Les autres « gros poissons » de la Séléka devraient aussi faire l’objet d’enquêtes prioritaires de la Cour
Lewis Mudge
Le procès de Mahamat Saïd Abdel Kani, ancien commandant de la Séléka en République centrafricaine, s’est ouvert aujourd’hui devant la Cour pénale internationale (CPI). Saïd est accusé de crimes de guerre et de crimes contre l’humanité, dont beaucoup auraient été commis à l’Office central de répression du banditisme (OCRB) dans la capitale Bangui, entre avril et novembre 2013.
En avril 2013, Bangui était une zone de guerre. La ville avait été saisie moins d’un mois auparavant par une coalition de groupes rebelles connue sous le nom de Séléka, dans le but de renverser le gouvernement du président de l’époque, François Bozizé.
Après avoir pris le pouvoir, la Séléka s’est lancée dans une vague de meurtres à travers le pays, pillant, tuant et violant les habitants sur son passage. Je me souviens de m’être entretenu avec deux sœurs qui avaient été violées par des combattants de la Séléka dans leur maison le 25 mars 2013. L’une d’entre elles, enceinte de huit mois, a perdu son bébé le lendemain. J’ai rencontré des hommes qui ont survécu à des exécutions de masse par pure chance et des habitants du quartier Boy-Rabe de Bangui, où des dizaines de civils, dont des femmes et des enfants, ont été tués par des combattants de la Séléka lors d’une attaque en avril 2013.

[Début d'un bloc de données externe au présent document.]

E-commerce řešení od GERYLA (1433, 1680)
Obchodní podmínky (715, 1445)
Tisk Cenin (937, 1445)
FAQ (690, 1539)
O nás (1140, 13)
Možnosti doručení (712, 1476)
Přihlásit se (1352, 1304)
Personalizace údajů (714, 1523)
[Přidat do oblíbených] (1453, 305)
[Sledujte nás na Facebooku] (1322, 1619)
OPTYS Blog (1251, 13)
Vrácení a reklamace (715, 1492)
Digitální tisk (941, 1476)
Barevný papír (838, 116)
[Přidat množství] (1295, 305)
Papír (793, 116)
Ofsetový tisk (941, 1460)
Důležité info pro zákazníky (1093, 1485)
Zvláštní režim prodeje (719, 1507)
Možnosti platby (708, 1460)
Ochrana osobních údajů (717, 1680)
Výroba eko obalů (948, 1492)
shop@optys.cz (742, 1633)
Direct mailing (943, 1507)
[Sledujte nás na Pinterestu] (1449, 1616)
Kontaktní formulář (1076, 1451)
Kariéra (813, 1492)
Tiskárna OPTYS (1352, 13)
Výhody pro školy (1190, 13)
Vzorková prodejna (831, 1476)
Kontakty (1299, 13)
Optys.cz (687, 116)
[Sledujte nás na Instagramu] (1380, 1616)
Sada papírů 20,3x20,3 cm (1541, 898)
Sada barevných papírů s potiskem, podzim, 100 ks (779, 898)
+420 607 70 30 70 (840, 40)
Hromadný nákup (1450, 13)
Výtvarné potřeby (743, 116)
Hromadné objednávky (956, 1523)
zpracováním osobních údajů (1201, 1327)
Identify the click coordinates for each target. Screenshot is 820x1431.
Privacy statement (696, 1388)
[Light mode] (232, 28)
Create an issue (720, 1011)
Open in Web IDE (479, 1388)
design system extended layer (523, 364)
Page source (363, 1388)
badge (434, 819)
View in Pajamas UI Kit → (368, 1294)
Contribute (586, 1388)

Près de dix ans plus tard, aucun dirigeant de haut rang de la Séléka n’a été tenu responsable de ces abus. Saïd rejoint plusieurs commandants de la milice anti-balaka – les adversaires de la Séléka – qui seront également jugés par la CPI. Le mois dernier, la Cour a rendu public un mandat d’arrêt à l’encontre de Noureddine Adam, l’ancien numéro 2 de la Séléka, auquel Saïd était « directement subordonné » selon la CPI. Il s’agit d’une avancée positive. Adam supervisait les combattants de la Séléka et Human Rights Watch a documenté comment des soldats placés sous son commandement se sont probablement livrés à des atrocités à Bangui et dans les environs de la capitale. Après avoir fui la capitale, Adam a pris la tête d’autres groupes armés, donnant un triste exemple de la façon dont les dirigeants qui commettent des abus et bénéficient de l’impunité continuent de commettre des crimes.
Le procès de Saïd devrait être le début de l’établissement des responsabilités pour les crimes commis par ce groupe qui a tant ravagé la République centrafricaine. Le Soudan, où se cacherait Adam, devrait le livrer dans les meilleurs délais à la CPI, qui devrait continuer à enquêter sur d’autres « gros poissons » – comme on les appelle à Bangui – de la Séléka.